Overview of what datasets are and how they can be used in chatbot conversations. Learn how to add contextual information to your chatbot.

A dataset is a structured collection of data that can be used to provide additional context and information to your AI bot. It is a way for bots to access relevant data and use it to generate responses based on user input. A dataset can include information on a variety of topics, such as product information, customer service queries, or general knowledge.

Bots access datasets as needed during a conversation. A bot can retrieve specific data points or use the data to generate responses based on user input and the data. For example, if a user asks about the price of a product, the bot can use data from a dataset to provide the correct price.

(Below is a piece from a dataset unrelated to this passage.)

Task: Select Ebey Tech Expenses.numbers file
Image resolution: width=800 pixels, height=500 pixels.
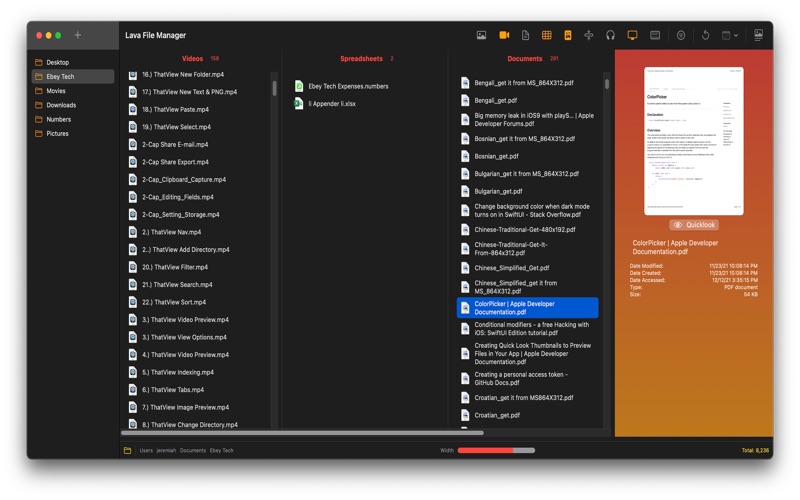Action: [348, 86]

To access a dataset, you must specify the dataset id when starting a conversation with a bot. There is only one dataset allowed per conversation. The number of datasets you can have is determined by your monthly membership or subscription plan. If you need more datasets, you can upgrade your plan or contact customer service for more information.

How to create a Dataset

Follow these instructions to create a new dataset.

  1. Got to "Datasets" from the navigation bar.
  2. Click "Create Dataset" button.
  3. Name your dataset and provide a description.
  4. Save the dataset by clicking on the "Create" button.

Advanced Options

There are several advanced options you can configure.

OptionDescription
Record Max TokensThe maximum number of tokens to use for new records. This value is only taken into account when importing data from files and integrations.
Search Max RecordsThe maximum number of records to return for each dataset search.
Search Max TokensThe maximum number of tokens to use for all found dataset record. It is recommended that this value is at least Record Max Tokens tokens in order to fit a single record.
Match InstructionOptional bot instruction to use when a suitable dataset record match is found.
Mismatch InstructionOptional bot instruction to use when no suitable dataset records are found.
Dataset VisibilitySpecify if you want to make your Dataset public or keep it private. Public datasets can be found and used by the community.

Files

Datasets can have attached files, which can provide additional information and context to the chatbot. These files are automatically split into records, ensuring that the dataset stays organized and up to date. Whenever the files change, the corresponding dataset records are kept in sync, ensuring that the chatbot's responses are always based on the most recent information.

The following file types are supported.

File TypeDescription
text (.txt)Plain text file
markdown (.md)Markdown formatted file
csv (.csv)Comma-separated values file
JSON (.json)JavaScript Object Notation file
JSONL (.jsonl)JSON Lines file
DOCX (.docx)Microsoft Word document file
PDF (.pdf)Portable Document Format file

How to create a Dataset Record

Now you have an empty dataset but you do not have any records. Creating records is also very easy.

  1. With your dataset selected, click on the "Create Record" button.
  2. Specify the record text, be aware of the total token count.
  3. Save the new dataset record by clicking on the "Create" button.

Dataset Record Splitting

If you have more than one paragraph in your dataset record you may wish to split it into multiple records. This is not always necessary, but it can help make your dataset more organized. This is done automatically for you based on your dataset parameters.

If you use URL importing or you wish to enter the record manually, there are some additional options. Simple enter / import the record. Then click the "Create N Records" button. The record will be split into multiple records based on the paragraph breaks you have in the original record.

Dataset Record Autocomplete

We know that populating your Dataset can be hard especially when you do not have readily available data. This is why we have introduced the Record Autocomplete feature. As you type you can press CTRL+Enter or ⌘+Enter (if you are on Mac) to complete the text using the same generative AI models that are powering your chatbot.

Dataset Record Importing

You can import a dataset record from a web page or a document. To do so simply press the "Import" button. Type in the web page address you want to import. To import a document just select it from your file system. Then click the "Import" button.

Summary

In summary, datasets are structured collections of data that can be used to provide additional context and information to a chatbot. Chatbots can use datasets to retrieve specific data points or generate responses based on user input and the data. You can create and customize your own datasets to suit the needs of your chatbot and your users, and you can access them when starting a conversation with a chatbot by specifying the dataset id. There is a limit to the number of datasets you can use, which is determined by your monthly membership or subscription plan.